Knight’s face screwed up in thought. “The rockets tend to get a bit wobbly past a hundred yards. At that distance, the odds of actually hitting it are fifty-fifty at best.”

  Rook laughed. “What are the odds of royally pissing it off?”

  “I just told you. Fifty-fifty. And hit or miss, we could do some structural damage.”

  “If you’ve got a better option, let’s have it.”

  “Actually, I might,” Deep Blue said. “I can send a high frequency sound pulse through your comms. The electronics are solid enough to handle high volume high frequency sound, for a few minutes at least.”

  “I remember,” Queen said with a groan.

  “Apes have about the same hearing range as humans. Big boy there might actually be a little more sensitive. A tone of 4000 Hertz should send him packing.”

  “And us, too.”

  “Yeah, you’ll probably want to wrap something around your ears to muffle some of the sound.”

  King weighed this less violent approach. He wasn’t as confident of its success as Deep Blue, but there were many advantages, not the least of which was maintaining a degree of stealth as they made their way up the levels of the ancient city. “We’ll give it a try, but be ready with that RPG.”

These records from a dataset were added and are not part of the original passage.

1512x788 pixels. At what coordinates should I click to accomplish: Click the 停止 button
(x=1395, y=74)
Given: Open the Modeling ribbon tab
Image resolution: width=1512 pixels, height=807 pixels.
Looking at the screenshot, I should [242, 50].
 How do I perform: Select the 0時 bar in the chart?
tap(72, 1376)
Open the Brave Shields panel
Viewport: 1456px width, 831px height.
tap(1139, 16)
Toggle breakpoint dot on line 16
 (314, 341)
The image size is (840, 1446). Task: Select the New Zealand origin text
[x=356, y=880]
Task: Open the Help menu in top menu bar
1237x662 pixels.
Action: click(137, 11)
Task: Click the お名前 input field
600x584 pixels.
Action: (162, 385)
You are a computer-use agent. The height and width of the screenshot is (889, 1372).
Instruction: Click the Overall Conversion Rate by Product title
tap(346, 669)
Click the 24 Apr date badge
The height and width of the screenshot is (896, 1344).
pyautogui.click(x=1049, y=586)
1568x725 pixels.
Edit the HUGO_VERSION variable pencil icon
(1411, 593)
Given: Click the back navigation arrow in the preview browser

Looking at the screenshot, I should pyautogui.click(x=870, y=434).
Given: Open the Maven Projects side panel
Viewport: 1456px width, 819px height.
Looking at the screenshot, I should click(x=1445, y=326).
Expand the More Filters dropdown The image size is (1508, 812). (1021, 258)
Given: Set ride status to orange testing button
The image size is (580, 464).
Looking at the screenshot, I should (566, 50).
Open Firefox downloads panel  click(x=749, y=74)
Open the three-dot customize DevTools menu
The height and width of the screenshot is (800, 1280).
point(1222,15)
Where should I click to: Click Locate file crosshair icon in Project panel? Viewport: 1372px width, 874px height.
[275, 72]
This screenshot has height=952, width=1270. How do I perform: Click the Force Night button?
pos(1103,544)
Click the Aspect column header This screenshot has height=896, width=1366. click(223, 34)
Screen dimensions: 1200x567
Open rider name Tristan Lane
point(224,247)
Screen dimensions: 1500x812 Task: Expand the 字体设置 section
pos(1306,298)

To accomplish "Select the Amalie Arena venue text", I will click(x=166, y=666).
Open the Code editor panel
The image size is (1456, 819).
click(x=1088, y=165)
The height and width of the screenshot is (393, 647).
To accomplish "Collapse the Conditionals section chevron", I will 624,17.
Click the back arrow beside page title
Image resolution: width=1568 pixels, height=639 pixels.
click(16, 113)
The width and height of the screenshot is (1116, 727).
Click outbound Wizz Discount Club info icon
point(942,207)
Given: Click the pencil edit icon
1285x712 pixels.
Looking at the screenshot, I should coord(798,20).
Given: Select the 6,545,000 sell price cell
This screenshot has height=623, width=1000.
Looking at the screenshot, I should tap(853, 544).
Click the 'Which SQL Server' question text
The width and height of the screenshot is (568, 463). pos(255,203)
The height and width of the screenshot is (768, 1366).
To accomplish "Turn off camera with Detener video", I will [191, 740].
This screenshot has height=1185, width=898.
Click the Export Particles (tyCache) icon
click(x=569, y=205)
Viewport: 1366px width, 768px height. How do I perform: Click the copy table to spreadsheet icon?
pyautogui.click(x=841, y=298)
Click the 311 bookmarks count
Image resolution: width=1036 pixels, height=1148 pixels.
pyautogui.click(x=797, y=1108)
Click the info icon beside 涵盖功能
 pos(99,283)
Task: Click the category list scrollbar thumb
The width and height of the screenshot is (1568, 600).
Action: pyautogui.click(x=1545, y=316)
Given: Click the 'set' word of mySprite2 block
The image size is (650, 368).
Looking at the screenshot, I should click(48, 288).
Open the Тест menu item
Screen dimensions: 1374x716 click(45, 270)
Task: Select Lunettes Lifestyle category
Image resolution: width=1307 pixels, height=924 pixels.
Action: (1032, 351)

  Knight nodded and began prepping a rocket. As soon as they were ready to move, King gave the go ahead to Deep Blue, and a shrill tone filled the air. Even with scarves and coats wrapped around their heads to dampen the noise, the high-pitched whine was like nails on a chalkboard. The sound bounced back and forth in the vertical cylinder, setting up an interference pattern, the tone rising and falling in a nausea-inducing pulse that was even more excruciating. King and the others gritted their teeth and kept moving.

  “Oh, he doesn’t like that,” Knight reported, shouting a little to be heard over the tone.

  “He is not only one,” Bishop remarked with a grimace.